A number of surveys have tagged Australia to be one of the world’s biggest waste-generating countries. According to the Department of the Environment and Energy’s 2018 National Waste Report, the country generated 67 million tonnes of waste in the calendar year of 2016-2017 alone. From huge volumes of rubbish generated in every household to the country’s lack of recycling infrastructure, Australia has a number of waste-related problems to confront. 

What realities constitute Australia’s waste situation? Here’s a list of facts that you may want to keep in mind. Knowing these may help you work towards reducing your contribution to the waste stream, advocate for stronger recycling policies, or patronise professional services like a skip bin hire in Brisbane or in your locality. 

Masonry materials are the most common form of waste collected in Australia

With up to 17.1 million tonnes collected between 2016 and 2017, masonry materials take up the biggest chunk of Australia’s waste quota. They are followed by organic waste at 14.2 million tonnes, ash at 12.3 million tonnes, hazardous waste at 6.3 million tonnes, and paper, cardboard, and metals at more than 5 million tonnes apiece. Perhaps the key takeaway here is that Australian companies working in the masonry and construction industries have the biggest responsibility to re-examine their waste generation habits. 

The average Australian household generates at least 1.5 tonnes of rubbish every year

Australian households, on the other hand, can also do their part to reduce the waste they generate. In 2014, Greenpeace Australia reported that one Australian family can produce up to 1.5 tonnes of rubbish annually. The bulk of that rubbish is plastic packaging and food waste. But as per the ABC, up to 8 billion Australian dollars’ worth of edible food is thrown into the household bins as well. That means it is critical for Australian families to revisit their everyday consumption habits—so that waste is reduced, and fewer things go to waste at all. 

Though waste generation has increased over the last two decades, so has Australia’s recycling rate

Of more than 54 million tonnes of core waste, about 21.7 million tonnes of it goes to the landfill. On the other hand, up to 31.7 million tonnes of waste—a significant 58%--is segregated for recycling. Australia’s national recycling rate has thus gone up, but as detailed in the item below, several obstacles prevent a follow-through of the recycling process.  

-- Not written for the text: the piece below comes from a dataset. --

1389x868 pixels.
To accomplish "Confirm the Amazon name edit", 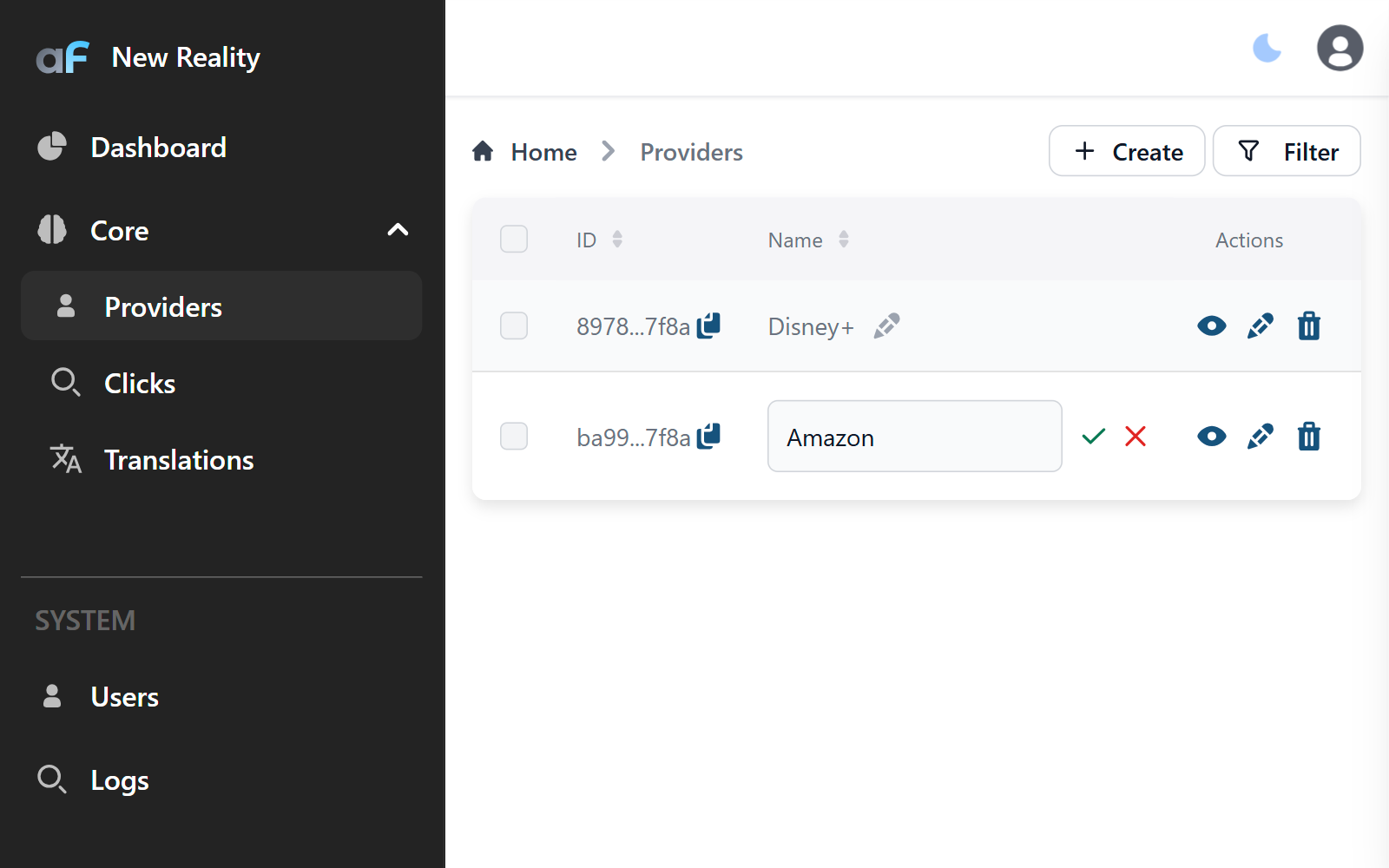I will coord(1094,437).
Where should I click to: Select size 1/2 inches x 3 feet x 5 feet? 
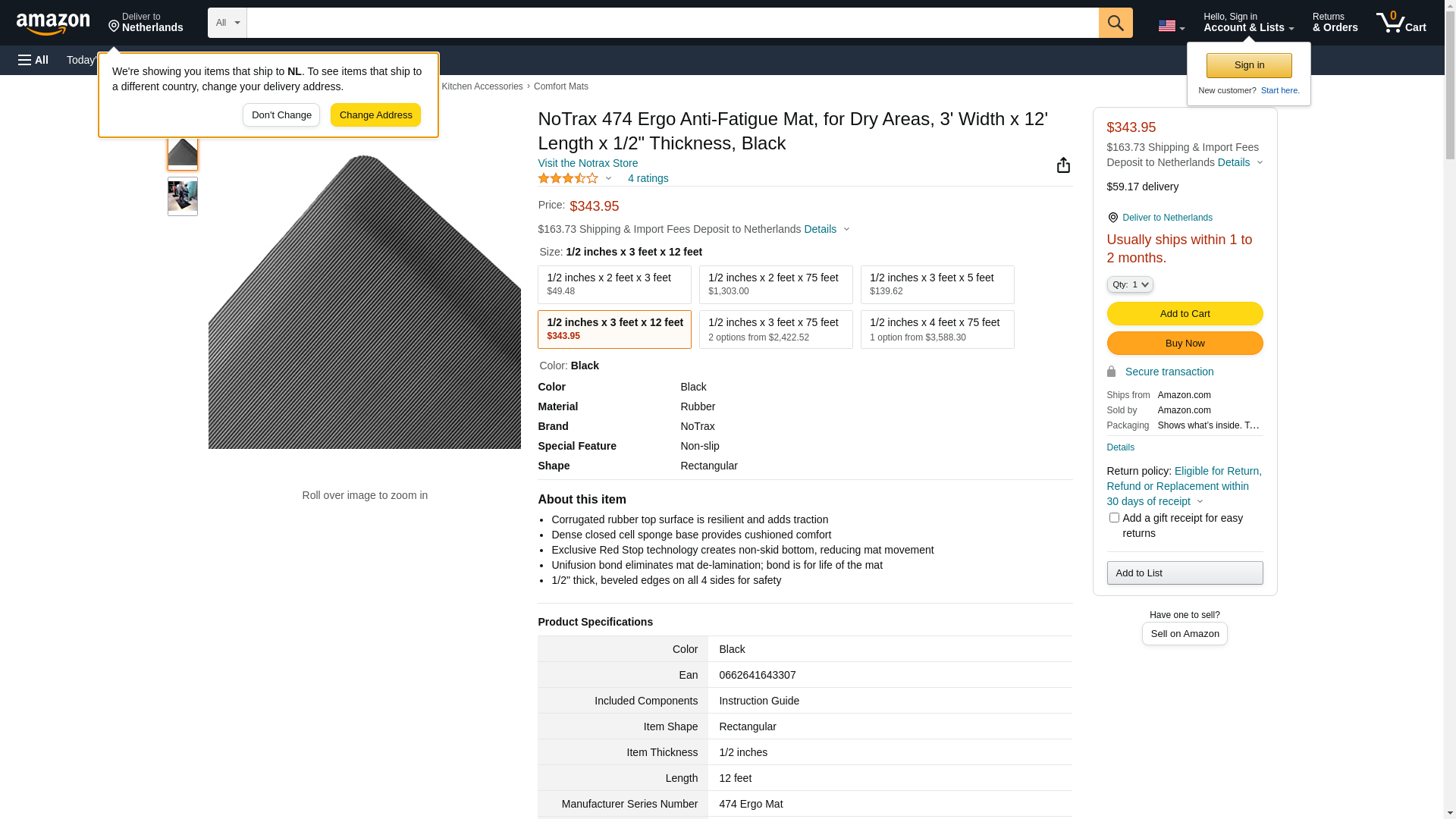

Australia’s recycling infrastructure still leaves a lot to be desired

It’s one thing to segregate materials for recycling, but do these waste actually undergo full treatment for recycling in Australia? Earlier in 2019, a shocking feature on 60 Minutes posited otherwise. The program revealed that the current recycling industry in Australia has a dearth of facilities to re-process recyclable material. If it’s not put through the contentious practice of being sold to China and Southeast Asian countries, most of the country’s recyclable rubbish merely sits in recycling company warehouses. The responsibility is with the powers that be—i.e. the Australian government and large conglomerates—to mass-recycle these materials and implement better recycling policies on a large scale. 

Australia has a robust skip bin industry to bolster residential and commercial waste management

The country’s professional waste removal industry is thriving, and nothing proves that better than the existence of skip bin rental services. Invented in 1922 by Edwin Walker and first dispatched in Southport, UK, skip bins are now an iconic fixture in Australian cities. They contribute significantly to the cleanliness of the country’s residential and commercial areas, and as a result, have amassed more than 3 billion Australian dollars in value for skip bin contractors. Australian clients can now expect professionalism, competitiveness, and efficiency in waste management from more than 2,000 skip bin businesses in operation. 

There are both good things and bad things about Australia’s waste situation—and there are a lot of things you can do to improve upon it. You have enough agency to revisit your own waste management behaviours, and in turn, inspire action from those around you. 

Let’s be one in seeking better waste management capacities, higher recycling rates, and more environmentally sound policies for Australia!